There are many more examples of incidents where business funds have been diverted through attacks on payment processes and fund transfer practices at companies. And these attacks lead to massive amounts of financial losses. Fraudsters are emboldened and getting smarter and more sophisticated as each year passes. The development of new generative AI technologies like ChatGPT, deep fake, and voice cloning (among others) is arming threat actors with more tools to execute their schemes in real-time and at scale.
Digital innovation has swept through the business world and fundamentally altered the landscape of payment management. Nowadays, payments have undergone a profound transformation, with the vast majority being digitized. This shift has given rise to a myriad of payment platforms, each serving as a piece in the intricate puzzle of modern financial transactions. As a result, managing payments has become a multifaceted endeavor, involving a complex web of verification processes, security protocols, and integration efforts. This sprawling complexity is exacerbated by the number of payment rails that have come to market as well as the proliferation of new technologies that enable real-time payments. With more ways to transfer money to vendors, more vulnerabilities in the process come to light.
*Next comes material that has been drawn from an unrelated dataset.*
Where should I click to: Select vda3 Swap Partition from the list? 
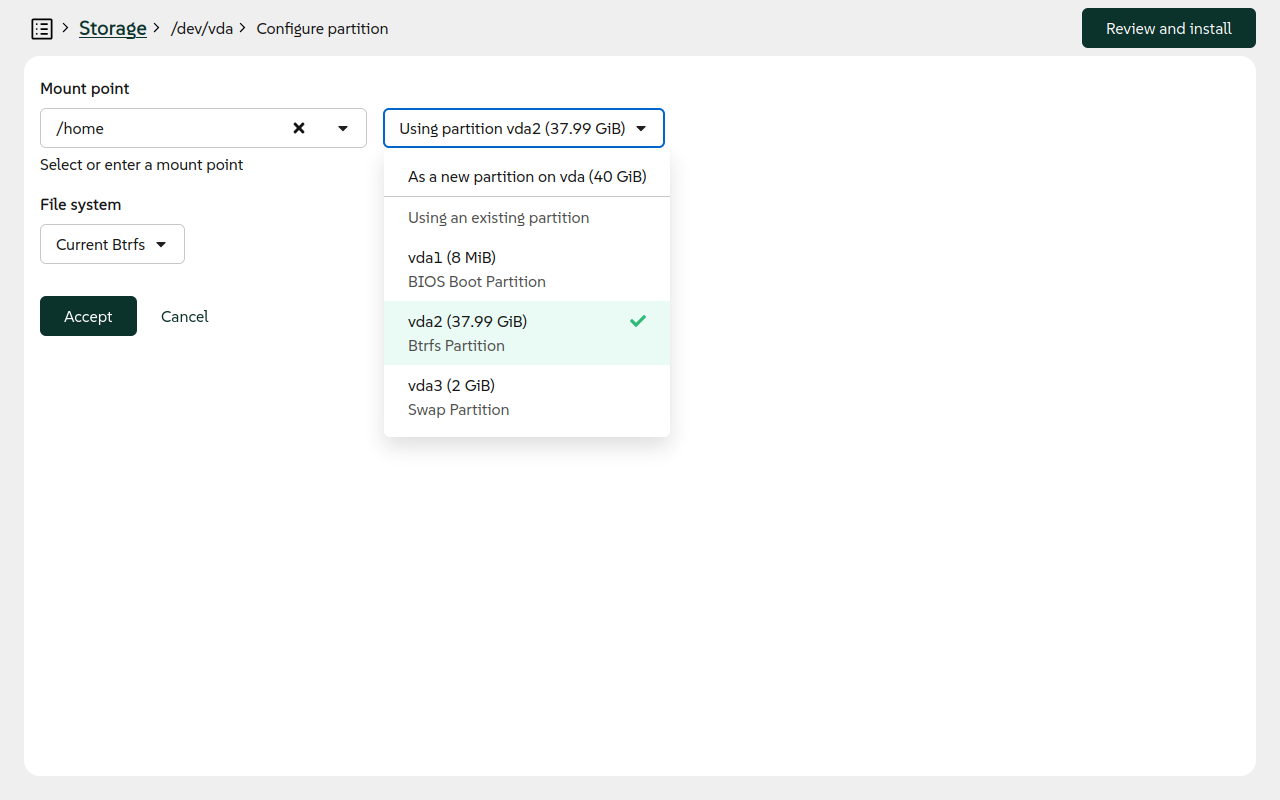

There’s a lack of visibility in the payment process so approvals often happen without verification.
Large enterprises can have hundreds of thousands of vendors with millions of invoices being processed each year.
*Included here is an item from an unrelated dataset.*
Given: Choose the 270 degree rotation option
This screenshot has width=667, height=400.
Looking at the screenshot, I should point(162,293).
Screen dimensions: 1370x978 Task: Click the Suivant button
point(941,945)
This is a lot of work for finance teams and individuals responsible for approvals, and there is a lack of time and resources to check every step
There are multiple siloed systems in a payment approval process and complicated workflows that can suffer from human errors
Oftentimes verifying vendors and their information can be difficult to manage or even impossible.
With all these challenges in the payment process, it’s no surprise that businesses can fall prey to attacks by fraudsters and threat actors.
To effectively combat the growing menace of business payment fraud, companies need to adopt advanced technology solutions, like Trustmi's comprehensive platform. Trustmi's state-of-the-art technology takes a holistic approach to securing business payments, protecting the entire payment process from start to finish. The key strength of Trustmi lies in the platform’s ability to seamlessly connect into existing systems and analyze data across every step of the payment cycle. This deep integration enables the platform to detect and prevent fraudulent attacks and also rectify inadvertent errors that could lead to financial losses.
Trustmi is a flexible and modular solution that provides finance and security teams the ability to choose and deploy specific tools tailored to their unique payment processes and vendor management needs without disrupting their approval workflow. Our platform streamlines operations and reduces the time and effort typically devoted to the payment process. And with our solution, businesses can respond effectively to the ever-changing landscape of fraud threats on their payments.
Moreover, Trustmi's innovative Trust Network harnesses the power of collective intelligence. This unique network aggregates crowd-sourced data from a vast ecosystem of vendors and businesses, pooling thousands of data points to defend against future threats. By continually collecting and analyzing this wealth of information, Trustmi empowers organizations with real-time insights and collective wisdom, enhancing protection for upcoming payment transactions.
In today's dynamic financial landscape, where fraudsters are becoming more sophisticated, Trustmi's technological expertise offers a comprehensive and proactive solution to secure the payment process and protect the bottom line of businesses everywhere.